On the night of November 8, 2016, Brian Olson was attending an election night party at his local bar with a group of close friends. A data science expert and software engineer, Olson had come armed with three laptops, whose screens flickered with various newsfeeds and heatmaps as the country waited for the final votes to be tallied. When the news broke that Donald Trump had won the electoral vote, Olson was despondent. “Everyone immediately switched from cocktails to sad drinks,” he said.

Like many Americans, Olson was shocked by Trump’s unexpected victory. Virtually all major polls forecasted a landslide Clinton win by a margin of 70-99%. Even Nate Silver, the go-to political stats expert who founded FiveThirtyEight, predicted the Democratic candidate would clinch over 300 electoral votes.

But the problem wasn’t bad data. Forecasts are based on probability, not actual voter intent. “A 30% chance of Trump winning isn’t a long shot at all,” said Eric Siegel, founder of Predictive Analytics World, a conference series that covers the commercial deployment of machine learning and predictive analytics. “Something that happens 30% of the time is really pretty common.”

While horse race polling remains the most mainstream method for predicting election outcomes, data science has played an increasingly crucial role in election forecasting and influencing voter turnout. Companies like PredictWise use data mining to enable political candidates to mobilize voters using targeted ads, while AI-powered fact-checkers deploy knowledge engineering techniques to help stem the spread of fake news and disinformation on social media networks.

“We don’t focus on the current state of the race: our goal is to change the state of the race through the ads that are delivered,” Nikhil Garg, a principal data scientist at PredictWise, said recently during a keynote session at Rise, Springboard’s annual tech and design conference.

- **JOBS**:
1. Echo the election forecasting article word for word, starting with "But the problem" and going on through "social media networks.".
2. According to the election forecasting article, how many laptops did Brian Olson bring to the election night party?
3. List every person the election forecasting article mentions by name.

- **RECORDED DATA**:
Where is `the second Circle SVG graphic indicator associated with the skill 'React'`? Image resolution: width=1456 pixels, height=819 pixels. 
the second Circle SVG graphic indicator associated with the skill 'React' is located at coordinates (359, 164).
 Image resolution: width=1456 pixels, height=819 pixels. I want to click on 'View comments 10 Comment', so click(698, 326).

- **EXPECTED RESULTS**:
1.
But the problem wasn’t bad data. Forecasts are based on probability, not actual voter intent. “A 30% chance of Trump winning isn’t a long shot at all,” said Eric Siegel, founder of Predictive Analytics World, a conference series that covers the commercial deployment of machine learning and predictive analytics. “Something that happens 30% of the time is really pretty common.”

While horse race polling remains the most mainstream method for predicting election outcomes, data science has played an increasingly crucial role in election forecasting and influencing voter turnout. Companies like PredictWise use data mining to enable political candidates to mobilize voters using targeted ads, while AI-powered fact-checkers deploy knowledge engineering techniques to help stem the spread of fake news and disinformation on social media networks.

2. Three laptops.

3.
Brian Olson
Donald Trump
Clinton
Nate Silver
Eric Siegel
Nikhil Garg